A new energy generating device, named as triboelectric nanogenerator (TENG), was demonstrated in 2012 and various TENGs have been demonstrated, proven as a cost-effective, simple, and robust technique for energy harvesting. Energy is generated when two materials are brought into contact with each other, based on the coupling effect of the triboelectric effect and electrostatic induction. Because it uses the mechanical energy sources available anywhere and anytime at our surroundings, such as winds and moving things,^2,3 this energy harvester is appropriate for the portable applications although the energy is not big as much as the solar energy.⁴ 

The ultimate goal of the TENG is to realize the self-powered electronics without replacing the battery for a long time. Many portable devices are expected to be charged from the TENGs without us knowing.
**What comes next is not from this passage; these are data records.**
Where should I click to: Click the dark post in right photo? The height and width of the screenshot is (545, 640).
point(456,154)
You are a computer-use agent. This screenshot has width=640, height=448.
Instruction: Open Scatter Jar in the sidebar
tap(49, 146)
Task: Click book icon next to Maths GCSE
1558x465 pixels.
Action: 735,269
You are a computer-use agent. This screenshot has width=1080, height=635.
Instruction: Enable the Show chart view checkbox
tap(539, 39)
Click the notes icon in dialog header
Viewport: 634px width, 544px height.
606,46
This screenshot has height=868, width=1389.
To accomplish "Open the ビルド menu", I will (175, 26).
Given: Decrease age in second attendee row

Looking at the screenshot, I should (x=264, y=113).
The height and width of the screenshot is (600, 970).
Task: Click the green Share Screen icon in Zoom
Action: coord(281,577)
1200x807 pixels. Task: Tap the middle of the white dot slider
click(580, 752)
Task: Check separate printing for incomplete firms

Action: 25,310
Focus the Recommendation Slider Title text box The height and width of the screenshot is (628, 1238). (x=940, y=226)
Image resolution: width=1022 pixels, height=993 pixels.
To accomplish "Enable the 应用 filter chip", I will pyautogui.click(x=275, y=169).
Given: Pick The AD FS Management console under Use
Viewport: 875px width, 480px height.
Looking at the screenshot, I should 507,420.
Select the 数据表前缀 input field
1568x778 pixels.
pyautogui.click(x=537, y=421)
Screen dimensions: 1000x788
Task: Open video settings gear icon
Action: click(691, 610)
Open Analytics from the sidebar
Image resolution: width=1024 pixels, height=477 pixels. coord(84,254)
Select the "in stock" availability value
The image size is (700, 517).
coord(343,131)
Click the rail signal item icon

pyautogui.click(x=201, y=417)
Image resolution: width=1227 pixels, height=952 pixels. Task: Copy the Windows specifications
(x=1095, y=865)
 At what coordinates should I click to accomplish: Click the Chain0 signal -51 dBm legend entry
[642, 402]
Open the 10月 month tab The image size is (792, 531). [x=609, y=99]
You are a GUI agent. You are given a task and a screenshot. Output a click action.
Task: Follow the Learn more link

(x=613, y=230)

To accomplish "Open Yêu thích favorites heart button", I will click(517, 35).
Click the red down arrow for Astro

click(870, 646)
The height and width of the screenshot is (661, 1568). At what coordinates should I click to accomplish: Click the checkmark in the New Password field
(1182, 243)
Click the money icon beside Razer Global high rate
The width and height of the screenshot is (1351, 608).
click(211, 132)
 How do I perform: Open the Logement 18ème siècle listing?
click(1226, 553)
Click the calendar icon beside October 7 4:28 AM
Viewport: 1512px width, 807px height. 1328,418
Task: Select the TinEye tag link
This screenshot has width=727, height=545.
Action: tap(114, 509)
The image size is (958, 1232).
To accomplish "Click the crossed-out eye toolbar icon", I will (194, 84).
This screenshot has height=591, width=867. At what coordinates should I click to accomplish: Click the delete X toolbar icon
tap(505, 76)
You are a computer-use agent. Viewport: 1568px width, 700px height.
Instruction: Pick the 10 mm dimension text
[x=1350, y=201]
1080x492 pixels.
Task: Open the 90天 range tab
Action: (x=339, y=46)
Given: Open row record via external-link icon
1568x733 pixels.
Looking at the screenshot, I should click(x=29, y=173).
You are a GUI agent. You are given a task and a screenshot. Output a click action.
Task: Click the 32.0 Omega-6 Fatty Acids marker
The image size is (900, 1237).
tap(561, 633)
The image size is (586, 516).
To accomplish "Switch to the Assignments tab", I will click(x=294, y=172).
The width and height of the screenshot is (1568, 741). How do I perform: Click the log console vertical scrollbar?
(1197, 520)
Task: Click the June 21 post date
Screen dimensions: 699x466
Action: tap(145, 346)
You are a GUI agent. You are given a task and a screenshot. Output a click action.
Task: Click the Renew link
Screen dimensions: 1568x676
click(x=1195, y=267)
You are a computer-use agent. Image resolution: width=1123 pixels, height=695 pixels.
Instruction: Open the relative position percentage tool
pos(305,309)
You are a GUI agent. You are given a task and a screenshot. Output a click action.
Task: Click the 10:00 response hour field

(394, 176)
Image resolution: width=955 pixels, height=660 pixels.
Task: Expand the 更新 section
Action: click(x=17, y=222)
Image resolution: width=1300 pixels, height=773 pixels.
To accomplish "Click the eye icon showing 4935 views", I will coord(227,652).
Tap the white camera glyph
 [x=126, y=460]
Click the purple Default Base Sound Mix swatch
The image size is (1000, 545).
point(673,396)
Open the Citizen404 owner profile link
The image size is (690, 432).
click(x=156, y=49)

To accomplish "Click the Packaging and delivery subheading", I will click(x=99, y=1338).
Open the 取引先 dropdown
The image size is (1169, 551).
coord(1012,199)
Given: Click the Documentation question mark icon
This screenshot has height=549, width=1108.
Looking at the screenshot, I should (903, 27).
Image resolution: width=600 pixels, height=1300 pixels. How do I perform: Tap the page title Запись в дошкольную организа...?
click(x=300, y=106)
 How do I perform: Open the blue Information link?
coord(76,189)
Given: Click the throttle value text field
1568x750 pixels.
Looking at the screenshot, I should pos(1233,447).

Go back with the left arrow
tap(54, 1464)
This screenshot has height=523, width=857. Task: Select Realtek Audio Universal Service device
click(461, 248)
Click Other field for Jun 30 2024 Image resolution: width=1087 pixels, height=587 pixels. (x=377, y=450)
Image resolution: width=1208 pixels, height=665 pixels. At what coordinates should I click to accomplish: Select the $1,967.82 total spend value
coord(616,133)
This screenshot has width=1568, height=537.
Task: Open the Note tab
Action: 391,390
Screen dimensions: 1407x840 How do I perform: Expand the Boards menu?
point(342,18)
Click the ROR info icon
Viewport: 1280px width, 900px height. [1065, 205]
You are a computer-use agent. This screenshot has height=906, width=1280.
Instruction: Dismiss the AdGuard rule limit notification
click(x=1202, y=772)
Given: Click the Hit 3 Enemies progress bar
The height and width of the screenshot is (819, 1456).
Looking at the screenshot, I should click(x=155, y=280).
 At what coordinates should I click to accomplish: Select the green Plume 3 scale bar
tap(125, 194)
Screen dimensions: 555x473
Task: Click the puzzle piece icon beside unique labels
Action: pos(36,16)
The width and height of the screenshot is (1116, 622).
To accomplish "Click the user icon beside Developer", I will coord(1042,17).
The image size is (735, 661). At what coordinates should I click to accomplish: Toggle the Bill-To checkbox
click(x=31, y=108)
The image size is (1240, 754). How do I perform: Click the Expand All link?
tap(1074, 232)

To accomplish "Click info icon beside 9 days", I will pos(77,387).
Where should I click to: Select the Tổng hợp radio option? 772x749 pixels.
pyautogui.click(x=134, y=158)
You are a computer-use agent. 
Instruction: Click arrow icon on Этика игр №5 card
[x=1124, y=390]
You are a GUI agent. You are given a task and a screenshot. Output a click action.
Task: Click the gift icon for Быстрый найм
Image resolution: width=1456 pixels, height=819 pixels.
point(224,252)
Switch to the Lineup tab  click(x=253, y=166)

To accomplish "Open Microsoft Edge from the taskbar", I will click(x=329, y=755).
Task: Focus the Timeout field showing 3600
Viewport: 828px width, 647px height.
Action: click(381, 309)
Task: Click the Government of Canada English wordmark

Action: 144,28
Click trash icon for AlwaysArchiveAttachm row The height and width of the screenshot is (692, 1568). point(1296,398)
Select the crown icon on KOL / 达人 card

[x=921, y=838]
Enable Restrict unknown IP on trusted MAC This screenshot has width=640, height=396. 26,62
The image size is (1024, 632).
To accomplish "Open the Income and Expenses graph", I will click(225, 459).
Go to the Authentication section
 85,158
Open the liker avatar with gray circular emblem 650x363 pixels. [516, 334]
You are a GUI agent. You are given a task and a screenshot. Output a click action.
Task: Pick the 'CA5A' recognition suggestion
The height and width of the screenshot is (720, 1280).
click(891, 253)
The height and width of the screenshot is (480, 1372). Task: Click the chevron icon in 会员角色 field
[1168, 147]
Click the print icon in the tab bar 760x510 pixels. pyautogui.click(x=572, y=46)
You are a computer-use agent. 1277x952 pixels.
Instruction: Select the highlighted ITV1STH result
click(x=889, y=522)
Since the first demonstration of the TENG in 2012,⁵ rapid development of new device structures and new functional materials led to the significant increase of the power density up to several tens of mW, as shown in Fig. 1. Due to the increased output power, it was demonstrated that it was possible to power up the various portable electronic devices, as well as to fabricate the self-powered sensors.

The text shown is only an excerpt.